Find the Trending Topics in Data Science and Software Development using ML & Python!!

Chesta Dhingra

Published in

Data And Beyond

7 min readJan 11, 2024

Harnessing Selenium, Python and ML for Dynamic Insights into Tech World’s Pulse.

Three major reasons behind doing this research or project is to

Identify Community Focus:- Analyzing the latest trends from past 30 days, that highlights the area in which data science and software development communities are focusing on.
Enhancing the Python Skills:- The project serve as a practical platform for enhancing my python coding abilities.
Advancing NLP Competency:- Lastly via applying the machine and deep learning principles on this endeavour will helps in elevating my maneuver in Natural Language Processing.

With this overview, I trust you have a solid understanding of project’s objectives and it’s significance in evolving world of Data Science. Now let’s not delay any further.

It’s time to delve into the practical journey of this research, from meticulous collection of data using selenium and the analyse the patterns and drive the insights using advanced machine learning algorithms.

Collecting Data

Starting with the project, collecting and cleaning the data is always a hard part. Here I took the advantage of one of the popular libraries of python named Selenium to extract the data from various prominent data science blogs. Importantly, this task was conducted with a steadfast commitment to the ethical guidelines governing web scraping. Three major elements which are required for the data are Article’s Title, Date and Subtitle. We can also include the name of the sites if it is required for doing site wise analysis. First, we’ll be defining the resources from which we’ll be collecting the data

towards_ds_url = "https://towardsdatascience.com/latest"

data_science_central_url = "https://www.datasciencecentral.com/articles/"

levelup_url = "https://levelup.gitconnected.com/latest"

Great!! We have define our resources now let’s start collecting the data via defining the elements which are relevant for doing the analysis sepecifically for the latest 30 days.

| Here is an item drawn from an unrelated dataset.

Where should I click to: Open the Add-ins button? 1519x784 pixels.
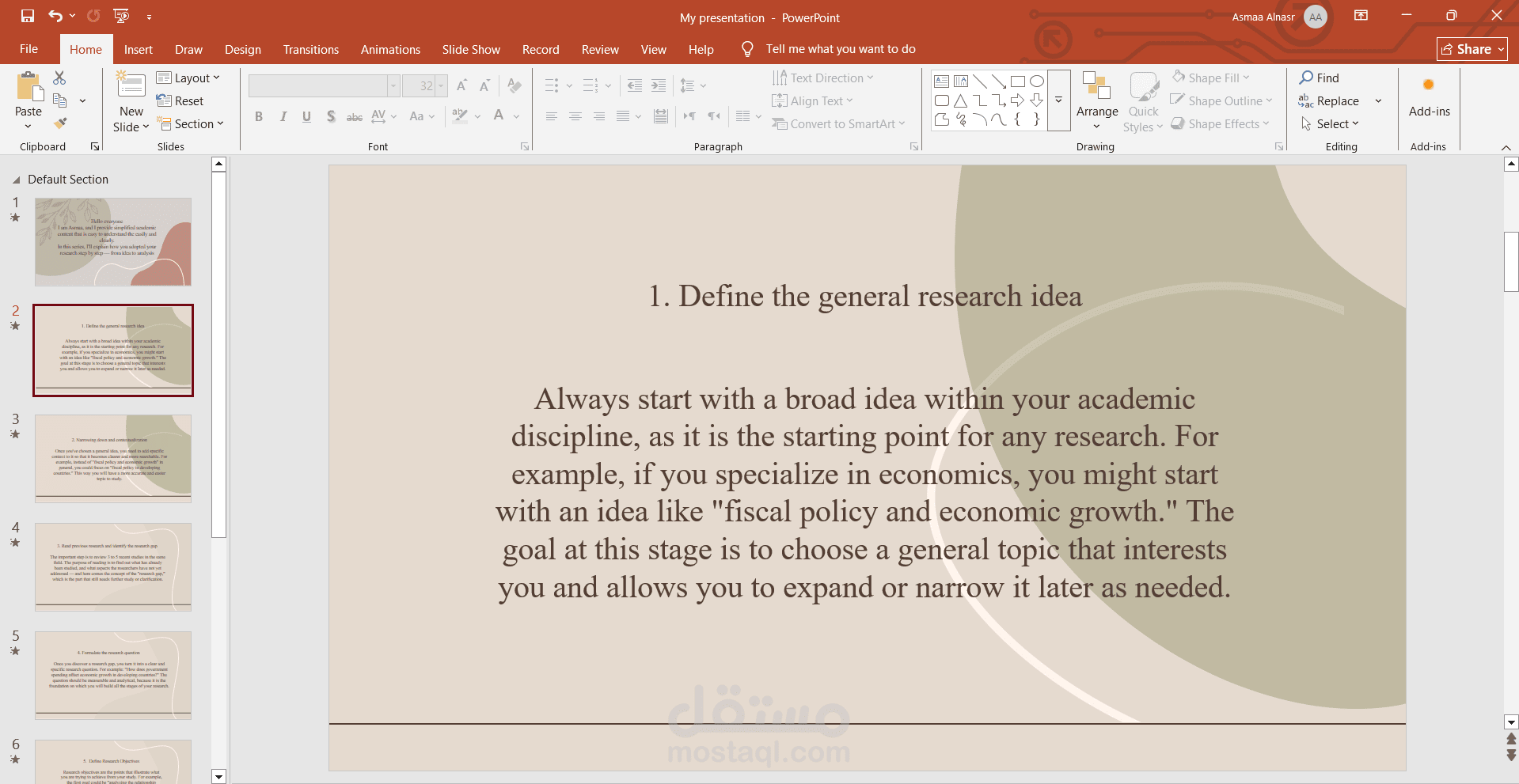pos(1429,99)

The pivotal tool which act as an intermediate between the python and browser is the diver. The most common browser is chrome so I’ll be using the chrome driver that seamlessly connects my python selenium library with the browser and browser automate the data collection process.

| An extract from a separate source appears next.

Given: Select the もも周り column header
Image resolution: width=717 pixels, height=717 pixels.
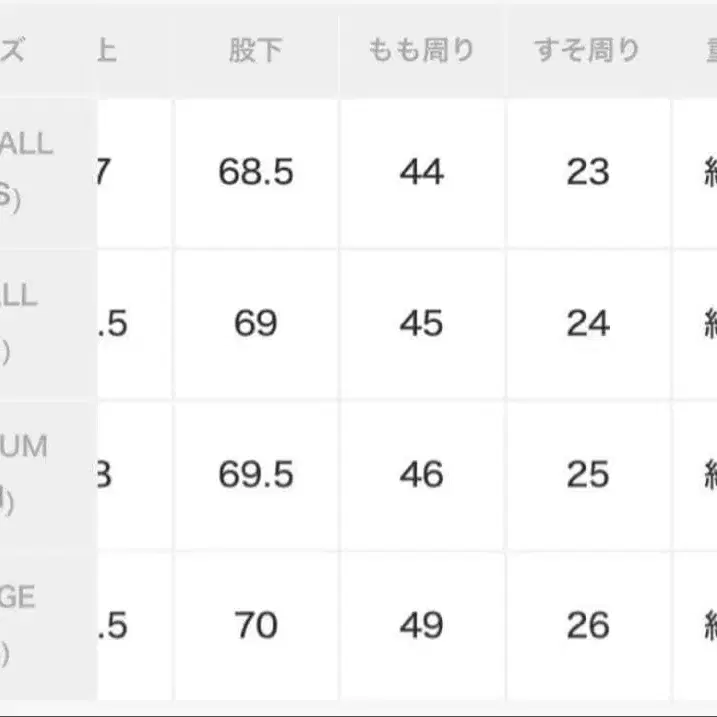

"""defining the functions to setup the driver, parse the dates
and scrape the sites to collect the data
"""

def setup_driver(chrome_service, chrome_options): #function to setup the driver based on the browser you are using
    driver = webdriver.Chrome(service=chrome_service, options=chrome_options)
    driver.maximize_window()
    return driver


# each blog site has its own way of storing the dates based on that we have create two different
# parse date functions
def parse_towards_ds_date(date_element):
    date_string = date_element.get_attribute('datetime')[:-1]  # Adjust attribute as needed
    return datetime.fromisoformat(date_string)

def parse_data_science_central_date(date_element):
    date_string = date_element.get_attribute('content')  # Adjust attribute as needed
    return datetime.strptime(date_string, "%Y-%m-%d")

# finally we'll be creating the logic to collect the data from all three different resources.
def scrape_articles(driver, url, xpath_title, xpath_subtitle,xpath_date, parse_date, days_back=30, scroll_pause_time=30):
    data = []
    end_date = datetime.now() - timedelta(days=days_back)
    try:
        driver.get(url)
        html = driver.find_element(By.TAG_NAME, "html")
        while True:
            titles = WebDriverWait(driver, 30).until(EC.presence_of_all_elements_located((By.XPATH, xpath_title)))
            subtitles = WebDriverWait(driver, 30).until(EC.presence_of_all_elements_located((By.XPATH, xpath_subtitle)))
            date_elements = WebDriverWait(driver, 30).until(EC.presence_of_all_elements_located((By.XPATH, xpath_date)))

            for title, subtitle,date_element in zip(titles, subtitles,date_elements):
                article_date = parse_date(date_element)  # Pass the entire element to the parse_date function
                 if article_date < end_date:
                    
                    raise StopIteration
                   
                 if not any(d['title'] == title.text for d in data):
                    print(f"Title: {title.text}, Date: {article_date}")
                    data.append({"title": title.text, "date": article_date,'SubTitle': subtitle.text if subtitle.text else None})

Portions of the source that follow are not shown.